Zinc is known as vital element for human growth (14). The concentrations of Zn in raw and pasteurized cow’s milk samples (μg/kg) with an average of 253.70±87.96 and 90.12±91.52, respectively were lower than the MPL. These values were lower than findings that reported the variation in Zn content in milk samples collected from Egypt ranged from 888 μg/kg to 18316 μg/kg (41). Comparison of our findings with other studies is shown in Table 3.

The average HRI values through consumption of raw cow’s milk were 6.81E-04 and 2.15E-03 for adults and children, respectively (Table 2). While, the average HRI values through consumption of pasteurized cow’s milk were 5.68E-04 and 2.65E-03 for adults and children, respectively. Therefore, mean of HRI values of analyzed metals for adults and children through consumption of raw and pasteurized cow’s milk are lower than 1. In this regard, the HRI of all analyzed metals were minimal.
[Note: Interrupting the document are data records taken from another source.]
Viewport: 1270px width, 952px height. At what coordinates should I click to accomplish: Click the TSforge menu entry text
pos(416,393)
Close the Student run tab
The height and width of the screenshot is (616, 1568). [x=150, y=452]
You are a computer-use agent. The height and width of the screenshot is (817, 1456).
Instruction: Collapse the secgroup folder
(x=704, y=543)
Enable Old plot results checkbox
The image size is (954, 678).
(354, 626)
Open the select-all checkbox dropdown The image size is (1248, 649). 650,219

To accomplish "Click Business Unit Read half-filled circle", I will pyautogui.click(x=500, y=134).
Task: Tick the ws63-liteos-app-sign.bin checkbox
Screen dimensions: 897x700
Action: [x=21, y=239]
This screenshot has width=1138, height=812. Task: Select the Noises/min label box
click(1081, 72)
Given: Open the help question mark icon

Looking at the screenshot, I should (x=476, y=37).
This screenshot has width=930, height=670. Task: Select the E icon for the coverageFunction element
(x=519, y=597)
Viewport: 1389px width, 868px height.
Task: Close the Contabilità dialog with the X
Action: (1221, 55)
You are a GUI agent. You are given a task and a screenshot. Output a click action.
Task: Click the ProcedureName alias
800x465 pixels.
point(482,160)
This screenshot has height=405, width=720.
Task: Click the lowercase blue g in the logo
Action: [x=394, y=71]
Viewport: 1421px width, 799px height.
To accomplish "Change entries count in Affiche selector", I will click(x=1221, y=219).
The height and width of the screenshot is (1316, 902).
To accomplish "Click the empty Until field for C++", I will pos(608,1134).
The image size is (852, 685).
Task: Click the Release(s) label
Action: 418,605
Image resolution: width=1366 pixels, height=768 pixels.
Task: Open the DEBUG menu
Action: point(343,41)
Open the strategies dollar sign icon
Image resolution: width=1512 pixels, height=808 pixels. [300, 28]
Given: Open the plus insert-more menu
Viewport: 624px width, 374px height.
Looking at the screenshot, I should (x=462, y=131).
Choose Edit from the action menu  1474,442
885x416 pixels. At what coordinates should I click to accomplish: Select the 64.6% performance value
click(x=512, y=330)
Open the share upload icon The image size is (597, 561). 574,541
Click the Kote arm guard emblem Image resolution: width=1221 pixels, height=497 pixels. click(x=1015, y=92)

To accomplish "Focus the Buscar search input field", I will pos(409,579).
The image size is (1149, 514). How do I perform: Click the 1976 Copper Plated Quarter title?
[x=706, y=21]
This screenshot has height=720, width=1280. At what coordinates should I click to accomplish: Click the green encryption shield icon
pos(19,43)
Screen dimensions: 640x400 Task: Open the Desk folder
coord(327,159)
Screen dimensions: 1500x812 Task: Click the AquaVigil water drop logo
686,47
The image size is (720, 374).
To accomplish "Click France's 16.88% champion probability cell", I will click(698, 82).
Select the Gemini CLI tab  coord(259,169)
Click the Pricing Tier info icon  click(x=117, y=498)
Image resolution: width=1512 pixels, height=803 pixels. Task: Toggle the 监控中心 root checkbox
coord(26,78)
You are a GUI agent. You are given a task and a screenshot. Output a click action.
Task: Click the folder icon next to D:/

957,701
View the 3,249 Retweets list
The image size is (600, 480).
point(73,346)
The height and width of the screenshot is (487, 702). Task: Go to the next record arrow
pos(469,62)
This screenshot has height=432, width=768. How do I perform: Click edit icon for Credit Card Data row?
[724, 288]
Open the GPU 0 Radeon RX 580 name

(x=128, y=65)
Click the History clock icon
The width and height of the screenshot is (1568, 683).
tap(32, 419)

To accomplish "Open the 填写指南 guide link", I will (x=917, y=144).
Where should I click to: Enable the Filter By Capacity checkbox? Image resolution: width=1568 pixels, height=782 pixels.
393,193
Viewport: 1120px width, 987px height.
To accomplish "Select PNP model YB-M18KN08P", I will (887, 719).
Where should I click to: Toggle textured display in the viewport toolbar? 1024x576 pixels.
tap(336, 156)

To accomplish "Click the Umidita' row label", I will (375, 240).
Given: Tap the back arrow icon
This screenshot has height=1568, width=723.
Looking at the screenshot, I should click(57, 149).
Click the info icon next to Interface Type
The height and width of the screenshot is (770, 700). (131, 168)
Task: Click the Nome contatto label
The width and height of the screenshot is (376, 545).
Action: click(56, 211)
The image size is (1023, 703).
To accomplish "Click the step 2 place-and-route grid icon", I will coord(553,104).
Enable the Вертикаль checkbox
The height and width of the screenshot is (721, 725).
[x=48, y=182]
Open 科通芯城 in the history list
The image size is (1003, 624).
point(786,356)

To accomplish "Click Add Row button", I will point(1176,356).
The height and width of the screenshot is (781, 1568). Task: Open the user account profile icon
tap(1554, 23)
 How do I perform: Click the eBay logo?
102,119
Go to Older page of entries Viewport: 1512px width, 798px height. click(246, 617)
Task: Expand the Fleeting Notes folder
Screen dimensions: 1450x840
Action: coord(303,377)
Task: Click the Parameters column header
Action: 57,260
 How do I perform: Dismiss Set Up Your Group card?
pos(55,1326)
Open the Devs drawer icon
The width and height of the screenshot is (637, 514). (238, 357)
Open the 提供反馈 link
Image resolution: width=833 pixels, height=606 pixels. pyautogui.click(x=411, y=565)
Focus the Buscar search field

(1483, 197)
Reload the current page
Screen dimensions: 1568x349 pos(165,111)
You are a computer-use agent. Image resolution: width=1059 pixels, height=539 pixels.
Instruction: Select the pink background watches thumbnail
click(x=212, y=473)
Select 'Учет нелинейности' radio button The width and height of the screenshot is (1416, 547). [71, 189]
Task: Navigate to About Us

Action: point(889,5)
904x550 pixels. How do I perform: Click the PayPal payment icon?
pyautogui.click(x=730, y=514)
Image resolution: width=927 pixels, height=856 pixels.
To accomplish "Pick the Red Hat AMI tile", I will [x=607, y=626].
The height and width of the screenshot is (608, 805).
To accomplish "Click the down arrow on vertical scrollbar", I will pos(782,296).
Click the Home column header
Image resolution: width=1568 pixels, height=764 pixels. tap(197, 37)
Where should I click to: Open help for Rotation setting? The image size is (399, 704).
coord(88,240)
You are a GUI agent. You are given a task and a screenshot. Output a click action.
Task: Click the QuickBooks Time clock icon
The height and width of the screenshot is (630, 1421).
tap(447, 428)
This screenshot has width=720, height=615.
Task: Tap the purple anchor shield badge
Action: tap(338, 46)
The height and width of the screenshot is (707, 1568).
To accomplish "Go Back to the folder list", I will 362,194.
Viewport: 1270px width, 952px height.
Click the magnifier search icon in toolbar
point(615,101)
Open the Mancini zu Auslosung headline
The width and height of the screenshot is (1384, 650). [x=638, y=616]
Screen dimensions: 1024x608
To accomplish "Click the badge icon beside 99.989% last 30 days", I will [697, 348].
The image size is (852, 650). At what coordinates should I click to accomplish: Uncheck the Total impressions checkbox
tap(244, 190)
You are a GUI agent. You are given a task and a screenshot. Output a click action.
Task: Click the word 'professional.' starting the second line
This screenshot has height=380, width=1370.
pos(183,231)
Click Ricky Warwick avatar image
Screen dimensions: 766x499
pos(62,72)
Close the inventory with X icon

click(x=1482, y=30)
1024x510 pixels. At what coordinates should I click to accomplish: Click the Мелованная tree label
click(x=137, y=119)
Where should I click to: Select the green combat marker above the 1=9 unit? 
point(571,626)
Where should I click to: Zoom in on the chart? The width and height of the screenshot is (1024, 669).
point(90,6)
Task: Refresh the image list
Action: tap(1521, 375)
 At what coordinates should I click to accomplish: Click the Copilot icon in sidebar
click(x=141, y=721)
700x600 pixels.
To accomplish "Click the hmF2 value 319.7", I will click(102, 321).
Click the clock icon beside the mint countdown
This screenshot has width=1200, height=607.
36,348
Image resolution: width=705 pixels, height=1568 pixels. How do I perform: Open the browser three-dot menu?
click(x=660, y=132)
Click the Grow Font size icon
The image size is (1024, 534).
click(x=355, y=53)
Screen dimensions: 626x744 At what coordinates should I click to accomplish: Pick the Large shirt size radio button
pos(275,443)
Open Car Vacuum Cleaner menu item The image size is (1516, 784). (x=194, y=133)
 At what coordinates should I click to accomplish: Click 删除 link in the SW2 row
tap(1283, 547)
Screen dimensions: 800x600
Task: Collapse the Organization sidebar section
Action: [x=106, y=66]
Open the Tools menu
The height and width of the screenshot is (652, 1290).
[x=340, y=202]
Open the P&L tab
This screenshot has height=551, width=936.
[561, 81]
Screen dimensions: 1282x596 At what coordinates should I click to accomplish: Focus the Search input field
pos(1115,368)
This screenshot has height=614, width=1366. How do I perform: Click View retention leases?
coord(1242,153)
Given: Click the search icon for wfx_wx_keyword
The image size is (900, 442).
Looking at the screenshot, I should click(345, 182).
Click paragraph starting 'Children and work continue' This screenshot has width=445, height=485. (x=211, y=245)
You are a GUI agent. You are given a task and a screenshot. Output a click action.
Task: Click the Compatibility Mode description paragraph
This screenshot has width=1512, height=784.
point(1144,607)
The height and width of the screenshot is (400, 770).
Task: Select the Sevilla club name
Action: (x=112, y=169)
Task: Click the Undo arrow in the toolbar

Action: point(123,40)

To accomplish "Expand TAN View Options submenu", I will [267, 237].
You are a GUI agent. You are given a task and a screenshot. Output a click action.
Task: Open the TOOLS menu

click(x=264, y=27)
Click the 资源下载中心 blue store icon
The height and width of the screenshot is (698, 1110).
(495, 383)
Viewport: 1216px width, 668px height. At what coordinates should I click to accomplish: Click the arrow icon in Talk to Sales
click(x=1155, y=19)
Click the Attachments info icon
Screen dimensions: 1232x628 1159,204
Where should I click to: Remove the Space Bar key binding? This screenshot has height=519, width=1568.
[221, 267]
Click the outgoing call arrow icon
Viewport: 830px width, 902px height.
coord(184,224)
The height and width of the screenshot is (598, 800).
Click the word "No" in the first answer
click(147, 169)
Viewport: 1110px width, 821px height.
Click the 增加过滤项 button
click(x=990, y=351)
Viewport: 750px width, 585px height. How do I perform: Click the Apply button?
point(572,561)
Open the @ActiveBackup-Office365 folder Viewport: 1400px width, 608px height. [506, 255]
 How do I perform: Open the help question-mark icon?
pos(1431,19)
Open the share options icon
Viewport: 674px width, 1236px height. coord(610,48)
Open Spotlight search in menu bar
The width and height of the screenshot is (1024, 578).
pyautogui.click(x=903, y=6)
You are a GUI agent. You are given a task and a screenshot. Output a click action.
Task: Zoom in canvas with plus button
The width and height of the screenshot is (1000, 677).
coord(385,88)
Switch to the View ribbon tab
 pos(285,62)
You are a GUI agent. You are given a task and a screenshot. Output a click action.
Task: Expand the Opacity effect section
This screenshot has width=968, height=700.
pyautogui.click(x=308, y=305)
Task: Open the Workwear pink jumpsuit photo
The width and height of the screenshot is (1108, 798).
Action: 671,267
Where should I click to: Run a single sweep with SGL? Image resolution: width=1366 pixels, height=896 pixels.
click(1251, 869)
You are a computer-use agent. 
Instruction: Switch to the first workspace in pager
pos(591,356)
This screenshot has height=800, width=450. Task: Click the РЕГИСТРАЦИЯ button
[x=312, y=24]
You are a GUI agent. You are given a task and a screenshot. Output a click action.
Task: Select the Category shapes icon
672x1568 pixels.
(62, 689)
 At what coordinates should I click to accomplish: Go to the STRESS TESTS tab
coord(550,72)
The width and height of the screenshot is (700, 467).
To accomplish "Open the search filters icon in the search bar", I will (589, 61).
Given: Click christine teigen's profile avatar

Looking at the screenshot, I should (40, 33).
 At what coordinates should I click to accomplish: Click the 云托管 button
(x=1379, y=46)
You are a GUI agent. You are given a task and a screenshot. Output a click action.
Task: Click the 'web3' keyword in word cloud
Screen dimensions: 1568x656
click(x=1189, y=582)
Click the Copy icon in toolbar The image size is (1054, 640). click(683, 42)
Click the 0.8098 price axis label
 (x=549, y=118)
The Pearson’s correlations coefficient were performed between metal concentrations in raw and pasteurized cow’s samples to understand the relationships between them. In the raw milk samples the residual content of Cd was significantly positively correlated with the contents of Cu (r=0.779), Pb (r=0.939) and Zn (r=0.760), the residual content of Cu was significantly positively correlated with the concentrations of Pb (r=0.941) and Zn (r=0.884) and the residual content of Pb was significantly positively correlated with the concentration of Zn (r=0.842). Moreover, in the pasteurized milk samples the residual content of Cd was significantly positively correlated with the concentrations of Cu (r=0.997) and Pb (r=0.840) and negatively correlated with the concentration of Zn (r=−0.397), and the residual content of Cu was significantly positively correlated with the concentration of Pb (r=0.819) and the negative correlated with the concentration of Zn (r=−0.425), proved in our work. In this regard, strong positive correlations were reported between Pb and Cd concentrations (r=0.85 vs. r=0.87) in the milk of Simmental and Holstein-Friesian breeds (42). The residual content of Cu in milk was significantly positively correlated with the concentrations of Zn (r=0.629) (43). However, significant negative correlations were found between Cu and Zn concentrations (r=−0.377) (44).

Conclusion

This study was carried out to analyze the Cd, Cu, Pb, and Zn contents in raw and pasteurized cow’s milk from city of Hamadan, Iran. Based on the results, although in the pasteurized cow’s milk samples, the contents of Cu, Pb, and Zn were lower compared to the raw cow’s milk samples, but considering the serious contamination of three samples of pasteurized milk by Cd, four samples of raw milk and three samples of pasteurized milk by Cu, six samples of both raw and pasteurized milk by Pb and three samples of raw milk by Zn (above the MPL) a control of heavy metals content during the whole production process of milk must be applied. In addition, to maintain human health, it is recommended that special attention be given to the adverse effect of heavy metals through the consumption of other foodstuffs.

Ethical considerations

Ethical issues (Including plagiarism, informed consent, misconduct, data fabrication and/or falsification, double publication and/or submission, redundancy, etc.) have been completely observed by the author.